Sinemaya karşı bu yeni ilgi, l960'lı yılların "kültürel devrim"inin
özelliklerinden biri oldu. Amerikan toplumunun değerlerinden başlayarak
tamamiyle beyaz ve burjuva bir gençliğin bir yabancılaşması olayı olan "kültürel
devrim". Bu açık politik perspektiflerden yoksundu ve egemen sisteme muhalefeti
hiç bir öngörü (vision) hiç bir alternatif program içermiyordu. Bu karşı
kültürde yer almayı tercih eden bir "devrim" dir: Bu da uyuşturucu ve seks
deneyimlerinde bulunmaktan özel bir giyim kuralı benimsemekten ve bazı
durumlarda da farklı bir yaşam tarzı seçmekten (komünler, geçim ekonomisi-l'economie
de subsistance) ibaretti.
Kapitalizm, değerlerine karşı bu başkaldırının, kendi sistemi için gerçek bir
tehlike oluşturmadığını, fakat bu "karşı-kültür"ü paraya çevirmenin ve tüketim
ürünleri halinde bunu amerikan gençliğine geri döndürmenin çok kârlı bile
olabildiğini keşfetmekte geç kalmadı. Böylece, giyim ve plak endüstrilerinde
heyecanlı bir biçimde bu toplumsal olayı kullanan "capitalistes hippies" ortaya
çıktı. Film endüstrisine gelince, o da kuyrukta fazla beklemedi. Bir yapımcı
"devrim satılabilir mükemmel bir gıda maddesi" diye belirtiyor.

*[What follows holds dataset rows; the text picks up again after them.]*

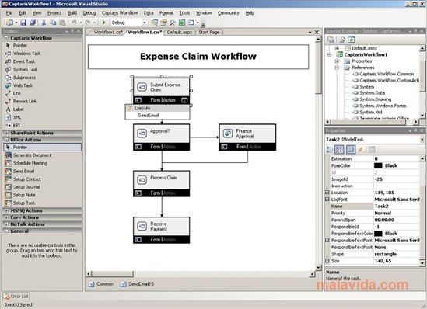Switch to the Default.aspx tab
427x309 pixels.
tap(180, 32)
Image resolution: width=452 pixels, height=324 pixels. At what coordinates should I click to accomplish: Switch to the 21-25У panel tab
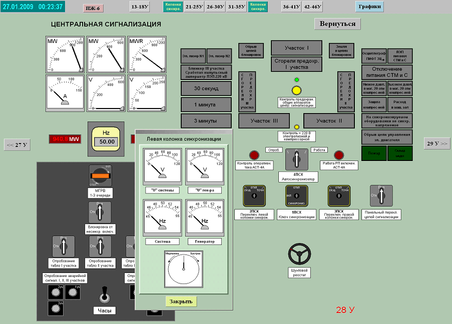click(194, 7)
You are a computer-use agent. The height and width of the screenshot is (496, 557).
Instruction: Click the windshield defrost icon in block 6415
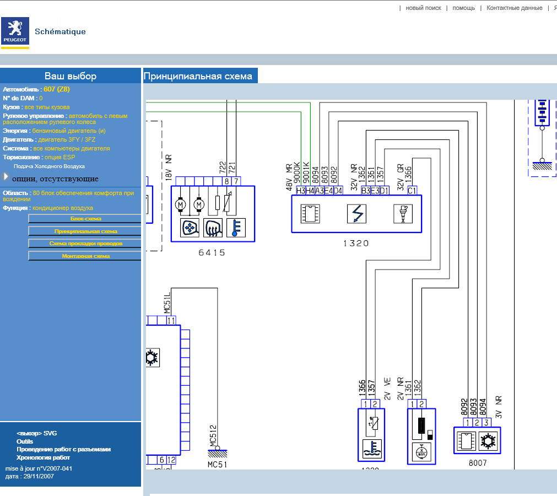point(213,227)
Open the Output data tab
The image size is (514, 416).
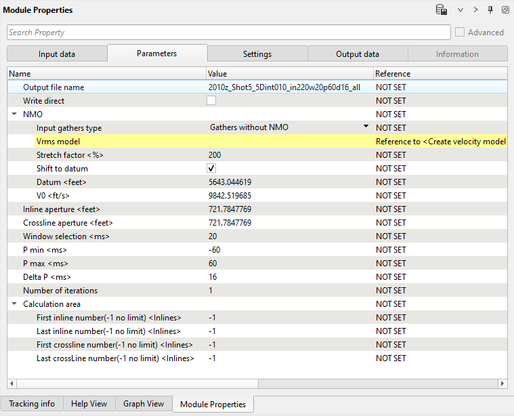point(358,54)
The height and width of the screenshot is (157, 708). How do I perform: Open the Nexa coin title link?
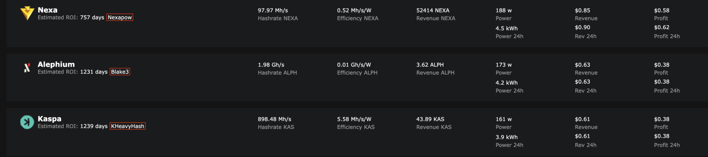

Büyük stüdyolar Easy Rider'ın başarısını yinelemek amacıyla otuza yakın dınaşman
kiraladılar ve asi gençlik üstüne film çevirmek için genç yazar ve yönetmenlerle
(ki bazıları yirmisinde bile yoktu) anlaşma yaptılar, Bir stüdyo "sorumlusunun"
da kabul ettiği gibi" gençlik ve yerleşik toplum" , "gençlik ve baba otoritesi"
ve " kimlik arayışındaki gençlik " gibi "moda bunalımları" kullanmak
sözkonusuydu. Böylece bu temaları işleyen filmlerin ortaya çıktıkları görülüyor
(aralarından çoğu ülkenin üniversitelerinde büyük gösteriler düzenliyordu) : The
Strawberry Statement, Getting Straight, R.P.M., The Magic Garden Of Stanley
Sweetheart, vs.
Fakat, devrimin pazarını yakalamak için girişimlerine ve üniversitedeki öğrenci
hareketine uygun politik temalara olan sempatilerine karşın, bu filmler devrimci
ve hatta ilerici bile değildi. Tersine, gerici oldukları açık yürekle
söylenebilir. Hollywood sinemasıyla aynı stereotip karakterlere ve aynı senaryo
kurallarına başvuruyorlardı : Bir çocuk bir kızla tanışıyor bir çocuk bir kızı
kaybediyor, bir çocuk bir kızı iğfal ediyor. Bütün "politik analizleri" kampüsün
gürültü patırtısının gençliğin atılganlığı ve cinsel yoksunluğundan ileri
geldiğini telkin etmekten ibaretti. Gençler gelince, onlar, yaşam deneyimlerini
böylesine belli bir biçimde ters yüz eden bu filmleri olumlu karşılamadı ce çoğu
ticari başarısızlığa uğradı.
D) ZENCİLER
Asi gençlik üstüne yapılmış filmlere rağbetin sona ermesinden önce bile işte bir
başka pazar, olanaklarını ortaya koydu: Zenciler ! Afroamerikanlar l97l'de
Zenciler tarafından yapılan iki filmle büyük bir ticari başarı elde ettiler :
Sweet Sweetback's Baadassssss Song ve Super Fly !Bunlar gösterimlerinin ilk üç
ayları boyunca yaklaşık on milyonlarca dolar kazandırdılar. Hollywood,
duyarsızlaştırılmış kitle seyirciler çağının değiştiğinin ve şimdi ne yapılması
gerektiğinin farkına vardı, bu iyi tasvir edilmiş seyircilere göre tasarlanmış
filmler yapmaktı.
Bundan sonra, zencilerin cani karikatürleri ve ırkçı stereotipleri ile uzun süre
ün yapmış Hollywood, tamamiyle zenci ticari filmler yapmaya başladı. Fakat
ABD'nde yaşayan afro-amerikanların durumlarının ciddi bir incelemesine
girişeceğine, esas itibariyle, satandartlaştırılmış türlerin zenci
versiyonlarını çevirtmekle yetinildi. Zenciler bir de baktılar ki kendilerine
zenci dedektifler (Shaft, Black Gun, Slaughter, Hit Man), zenci vesternler (Buck
And The Preacher, The Legand Of Nigger Charley, Black Rodeo, l00 Rifles) zenci
polisiye filmleri (Across The l0th Street, Black Caesar, Blackfather ve hatta
büyük korku gfilmlerinin zenci versiyonları Blacula ve Blackenstein) sunuluyor.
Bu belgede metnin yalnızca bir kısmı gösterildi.